▸ WHAT THE EXERCISE ASKS
Quote all of the entries below word for word, leaving the pictures out of your answer.

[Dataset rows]
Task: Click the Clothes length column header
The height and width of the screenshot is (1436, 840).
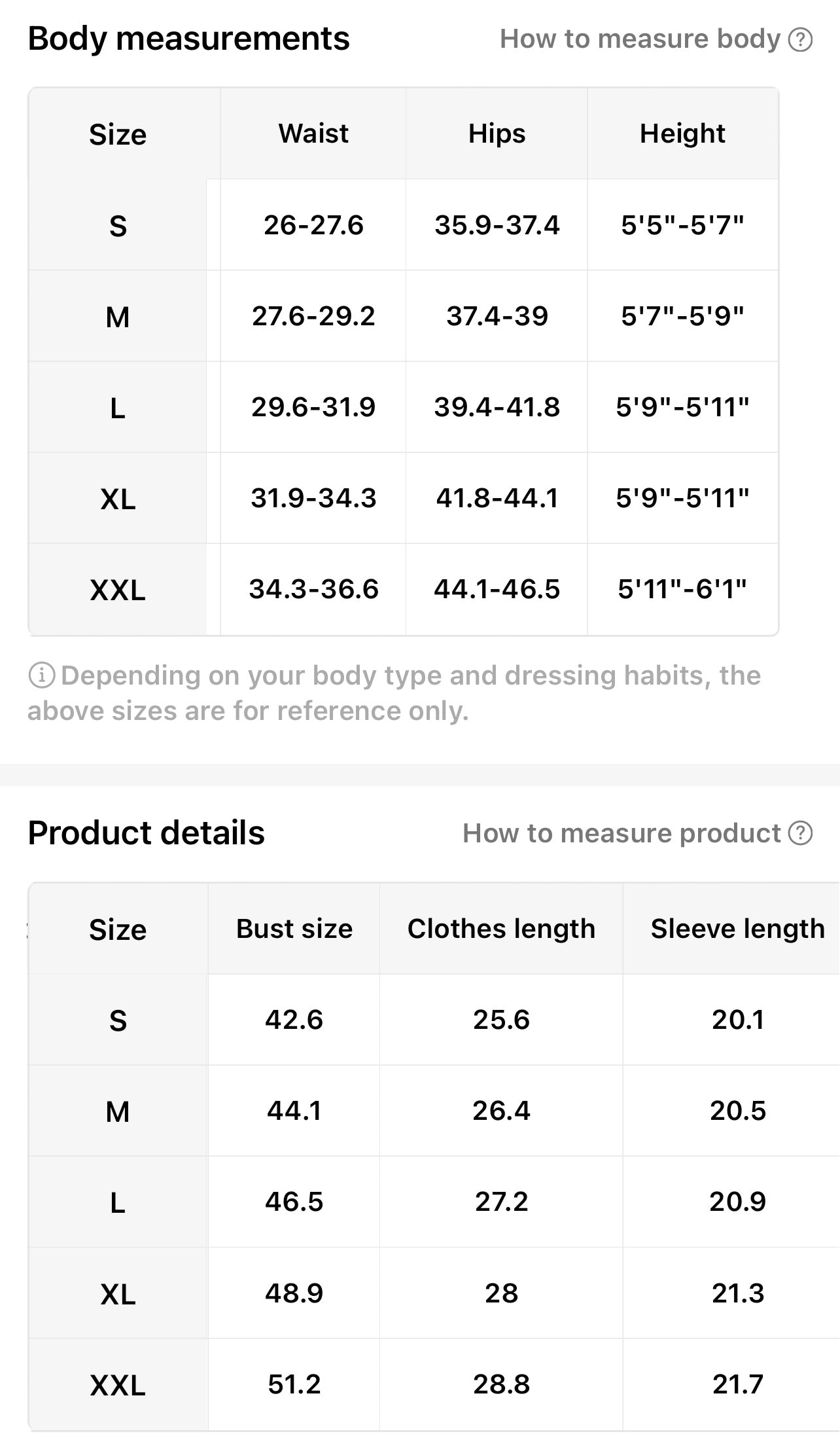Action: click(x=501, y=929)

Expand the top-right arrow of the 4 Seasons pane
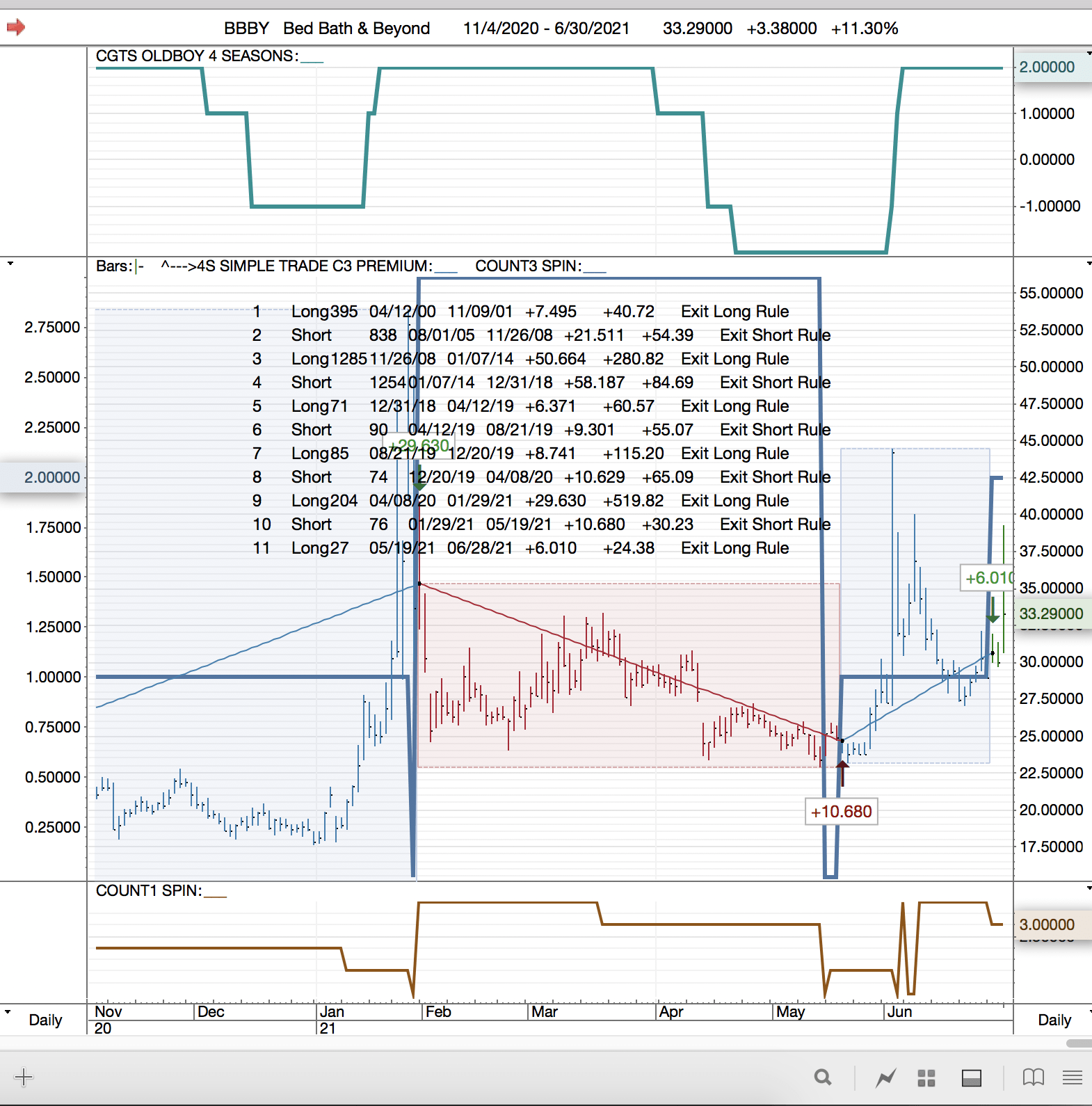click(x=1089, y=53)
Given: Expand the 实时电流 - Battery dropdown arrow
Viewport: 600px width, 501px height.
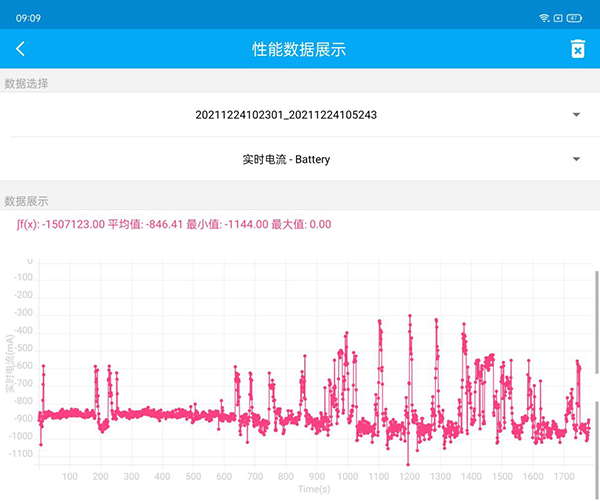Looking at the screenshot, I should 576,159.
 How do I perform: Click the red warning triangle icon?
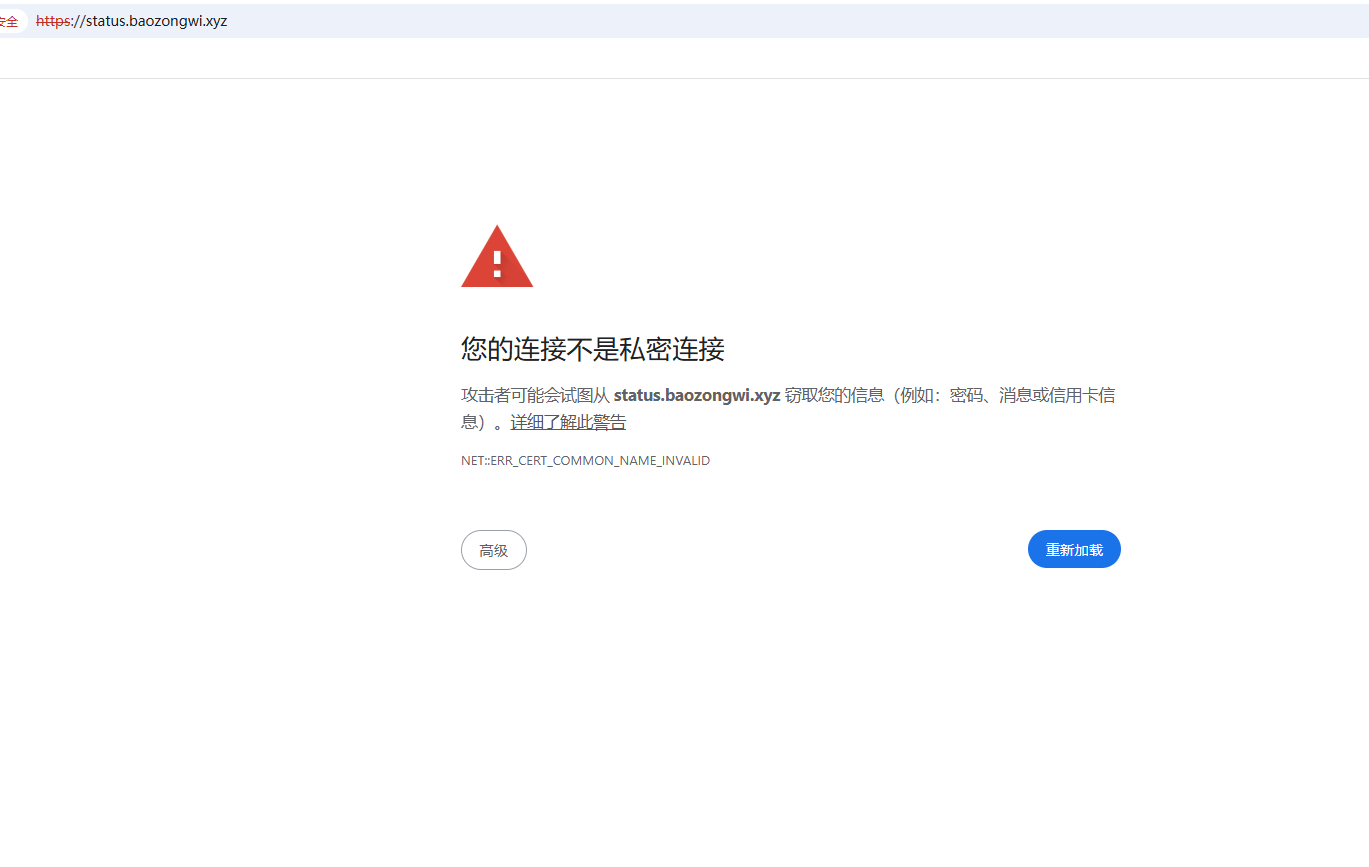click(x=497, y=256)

▸ REPLY TO THE EXERCISE
Task: Click the Clothes length column header
The height and width of the screenshot is (1436, 840).
Action: click(x=501, y=929)

Expand the top-right arrow of the 4 Seasons pane
click(x=1089, y=53)
Given: Expand the 实时电流 - Battery dropdown arrow
Viewport: 600px width, 501px height.
Looking at the screenshot, I should 576,159.
 How do I perform: Click the red warning triangle icon?
click(x=497, y=256)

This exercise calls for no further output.